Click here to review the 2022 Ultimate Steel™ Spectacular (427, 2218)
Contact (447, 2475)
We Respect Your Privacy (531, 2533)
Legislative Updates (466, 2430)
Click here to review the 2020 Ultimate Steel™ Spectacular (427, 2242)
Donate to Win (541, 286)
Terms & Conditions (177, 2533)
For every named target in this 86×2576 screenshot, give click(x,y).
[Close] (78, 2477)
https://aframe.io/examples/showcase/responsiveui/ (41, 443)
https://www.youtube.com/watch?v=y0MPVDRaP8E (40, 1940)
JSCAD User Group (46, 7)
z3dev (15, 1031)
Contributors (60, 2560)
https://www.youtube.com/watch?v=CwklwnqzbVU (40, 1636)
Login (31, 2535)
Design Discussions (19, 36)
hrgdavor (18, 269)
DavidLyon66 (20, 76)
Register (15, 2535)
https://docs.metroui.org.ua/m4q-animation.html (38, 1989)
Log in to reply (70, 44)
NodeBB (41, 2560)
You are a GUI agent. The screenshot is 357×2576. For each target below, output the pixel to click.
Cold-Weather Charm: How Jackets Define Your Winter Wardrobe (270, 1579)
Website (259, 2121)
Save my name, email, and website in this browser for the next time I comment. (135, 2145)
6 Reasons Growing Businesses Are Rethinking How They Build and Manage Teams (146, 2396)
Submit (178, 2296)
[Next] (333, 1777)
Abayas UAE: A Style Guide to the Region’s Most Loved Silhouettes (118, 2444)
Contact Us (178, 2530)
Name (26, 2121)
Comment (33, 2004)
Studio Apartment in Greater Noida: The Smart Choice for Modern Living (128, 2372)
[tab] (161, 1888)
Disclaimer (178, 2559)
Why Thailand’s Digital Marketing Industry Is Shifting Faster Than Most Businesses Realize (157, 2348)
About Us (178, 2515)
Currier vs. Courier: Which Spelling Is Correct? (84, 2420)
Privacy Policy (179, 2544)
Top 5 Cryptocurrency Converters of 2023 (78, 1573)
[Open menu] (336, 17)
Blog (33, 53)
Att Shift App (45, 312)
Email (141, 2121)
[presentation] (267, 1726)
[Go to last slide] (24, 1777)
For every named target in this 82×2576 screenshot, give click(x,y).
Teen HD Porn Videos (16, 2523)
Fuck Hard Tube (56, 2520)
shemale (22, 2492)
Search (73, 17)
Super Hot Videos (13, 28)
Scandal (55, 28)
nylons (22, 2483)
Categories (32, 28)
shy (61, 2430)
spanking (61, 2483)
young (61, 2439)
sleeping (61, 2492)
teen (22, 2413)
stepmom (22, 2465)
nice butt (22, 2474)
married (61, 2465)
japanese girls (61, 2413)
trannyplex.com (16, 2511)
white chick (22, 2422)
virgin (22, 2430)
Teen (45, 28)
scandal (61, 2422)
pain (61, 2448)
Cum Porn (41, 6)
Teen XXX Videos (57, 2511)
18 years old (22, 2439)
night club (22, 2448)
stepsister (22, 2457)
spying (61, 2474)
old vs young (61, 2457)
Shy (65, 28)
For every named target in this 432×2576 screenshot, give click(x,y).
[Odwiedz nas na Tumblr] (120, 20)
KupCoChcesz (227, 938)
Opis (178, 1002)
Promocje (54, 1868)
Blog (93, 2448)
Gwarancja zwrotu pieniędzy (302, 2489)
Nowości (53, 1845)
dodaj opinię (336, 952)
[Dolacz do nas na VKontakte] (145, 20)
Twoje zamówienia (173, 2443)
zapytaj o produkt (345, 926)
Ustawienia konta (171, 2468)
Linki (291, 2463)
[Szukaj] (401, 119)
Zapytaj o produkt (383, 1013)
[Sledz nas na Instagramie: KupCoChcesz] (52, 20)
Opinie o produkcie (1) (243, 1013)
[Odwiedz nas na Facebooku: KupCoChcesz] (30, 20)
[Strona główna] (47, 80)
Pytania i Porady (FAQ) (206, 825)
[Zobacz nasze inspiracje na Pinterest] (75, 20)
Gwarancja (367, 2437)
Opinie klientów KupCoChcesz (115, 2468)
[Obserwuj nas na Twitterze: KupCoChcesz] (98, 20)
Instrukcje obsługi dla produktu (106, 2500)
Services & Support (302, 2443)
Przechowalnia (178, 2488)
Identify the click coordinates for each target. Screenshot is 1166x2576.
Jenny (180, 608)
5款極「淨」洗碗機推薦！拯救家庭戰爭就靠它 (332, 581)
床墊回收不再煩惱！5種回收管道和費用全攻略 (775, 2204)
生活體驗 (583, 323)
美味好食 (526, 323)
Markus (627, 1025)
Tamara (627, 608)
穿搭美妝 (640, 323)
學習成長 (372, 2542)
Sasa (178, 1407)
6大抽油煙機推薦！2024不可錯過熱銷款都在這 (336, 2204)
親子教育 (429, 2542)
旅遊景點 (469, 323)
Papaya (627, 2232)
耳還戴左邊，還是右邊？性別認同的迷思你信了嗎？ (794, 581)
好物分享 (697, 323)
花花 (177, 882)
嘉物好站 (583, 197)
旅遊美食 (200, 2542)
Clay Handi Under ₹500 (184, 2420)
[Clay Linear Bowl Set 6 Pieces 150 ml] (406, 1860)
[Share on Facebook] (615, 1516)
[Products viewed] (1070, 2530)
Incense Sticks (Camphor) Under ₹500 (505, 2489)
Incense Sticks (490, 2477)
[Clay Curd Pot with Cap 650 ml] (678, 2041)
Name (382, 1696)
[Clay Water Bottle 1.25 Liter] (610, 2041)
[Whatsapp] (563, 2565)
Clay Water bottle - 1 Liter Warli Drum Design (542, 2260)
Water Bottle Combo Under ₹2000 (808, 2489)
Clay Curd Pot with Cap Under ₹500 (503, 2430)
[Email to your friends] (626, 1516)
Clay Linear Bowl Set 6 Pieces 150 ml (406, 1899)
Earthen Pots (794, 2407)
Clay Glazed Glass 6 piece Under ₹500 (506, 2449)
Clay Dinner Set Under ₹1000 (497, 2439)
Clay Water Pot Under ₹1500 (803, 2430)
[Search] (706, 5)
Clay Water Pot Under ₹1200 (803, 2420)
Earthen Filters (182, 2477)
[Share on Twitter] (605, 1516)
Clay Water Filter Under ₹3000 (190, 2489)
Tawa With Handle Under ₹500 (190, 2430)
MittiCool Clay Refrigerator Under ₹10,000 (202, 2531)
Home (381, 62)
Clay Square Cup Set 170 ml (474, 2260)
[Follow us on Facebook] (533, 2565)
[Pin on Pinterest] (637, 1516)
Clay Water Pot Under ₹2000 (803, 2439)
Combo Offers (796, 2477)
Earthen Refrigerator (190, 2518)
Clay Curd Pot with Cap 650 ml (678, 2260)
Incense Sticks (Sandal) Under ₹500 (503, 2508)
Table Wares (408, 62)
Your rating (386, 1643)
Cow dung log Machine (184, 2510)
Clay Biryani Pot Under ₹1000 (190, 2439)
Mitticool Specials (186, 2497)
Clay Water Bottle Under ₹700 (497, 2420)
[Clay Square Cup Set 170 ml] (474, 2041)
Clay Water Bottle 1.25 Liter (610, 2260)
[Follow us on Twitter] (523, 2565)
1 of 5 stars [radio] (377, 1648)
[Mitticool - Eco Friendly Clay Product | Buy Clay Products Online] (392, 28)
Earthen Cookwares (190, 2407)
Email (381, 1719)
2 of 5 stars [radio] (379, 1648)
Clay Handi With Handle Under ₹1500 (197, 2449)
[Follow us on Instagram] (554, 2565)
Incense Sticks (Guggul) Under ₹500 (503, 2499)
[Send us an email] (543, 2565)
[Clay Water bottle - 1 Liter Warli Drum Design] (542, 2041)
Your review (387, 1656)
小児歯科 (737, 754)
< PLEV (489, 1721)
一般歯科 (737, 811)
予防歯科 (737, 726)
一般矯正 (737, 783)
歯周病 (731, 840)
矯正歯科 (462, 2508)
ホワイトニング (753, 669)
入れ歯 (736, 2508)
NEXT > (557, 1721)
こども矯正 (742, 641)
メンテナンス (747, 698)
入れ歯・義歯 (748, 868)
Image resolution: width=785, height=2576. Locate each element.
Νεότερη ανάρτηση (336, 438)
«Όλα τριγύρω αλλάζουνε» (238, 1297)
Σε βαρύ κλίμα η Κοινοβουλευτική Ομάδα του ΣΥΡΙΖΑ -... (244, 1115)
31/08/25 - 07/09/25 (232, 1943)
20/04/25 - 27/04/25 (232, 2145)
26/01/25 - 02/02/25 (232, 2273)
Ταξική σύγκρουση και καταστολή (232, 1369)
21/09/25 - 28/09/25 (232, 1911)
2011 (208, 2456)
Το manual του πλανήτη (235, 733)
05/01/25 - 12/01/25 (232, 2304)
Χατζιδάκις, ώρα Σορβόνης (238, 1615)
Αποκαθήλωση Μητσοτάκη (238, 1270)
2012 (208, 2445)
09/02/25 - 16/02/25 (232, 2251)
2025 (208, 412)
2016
##########
**Task objective:** Output, unchanged, the lines of the listing above from the first one through the one holding "6 Reasons Growing". Leave out every line after it.

**Response to the exercise:**
Click here to review the 2022 Ultimate Steel™ Spectacular (427, 2218)
Contact (447, 2475)
We Respect Your Privacy (531, 2533)
Legislative Updates (466, 2430)
Click here to review the 2020 Ultimate Steel™ Spectacular (427, 2242)
Donate to Win (541, 286)
Terms & Conditions (177, 2533)
For every named target in this 86×2576 screenshot, give click(x,y).
[Close] (78, 2477)
https://aframe.io/examples/showcase/responsiveui/ (41, 443)
https://www.youtube.com/watch?v=y0MPVDRaP8E (40, 1940)
JSCAD User Group (46, 7)
z3dev (15, 1031)
Contributors (60, 2560)
https://www.youtube.com/watch?v=CwklwnqzbVU (40, 1636)
Login (31, 2535)
Design Discussions (19, 36)
hrgdavor (18, 269)
DavidLyon66 (20, 76)
Register (15, 2535)
https://docs.metroui.org.ua/m4q-animation.html (38, 1989)
Log in to reply (70, 44)
NodeBB (41, 2560)
You are a GUI agent. The screenshot is 357×2576. For each target below, output the pixel to click.
Cold-Weather Charm: How Jackets Define Your Winter Wardrobe (270, 1579)
Website (259, 2121)
Save my name, email, and website in this browser for the next time I comment. (135, 2145)
6 Reasons Growing Businesses Are Rethinking How They Build and Manage Teams (146, 2396)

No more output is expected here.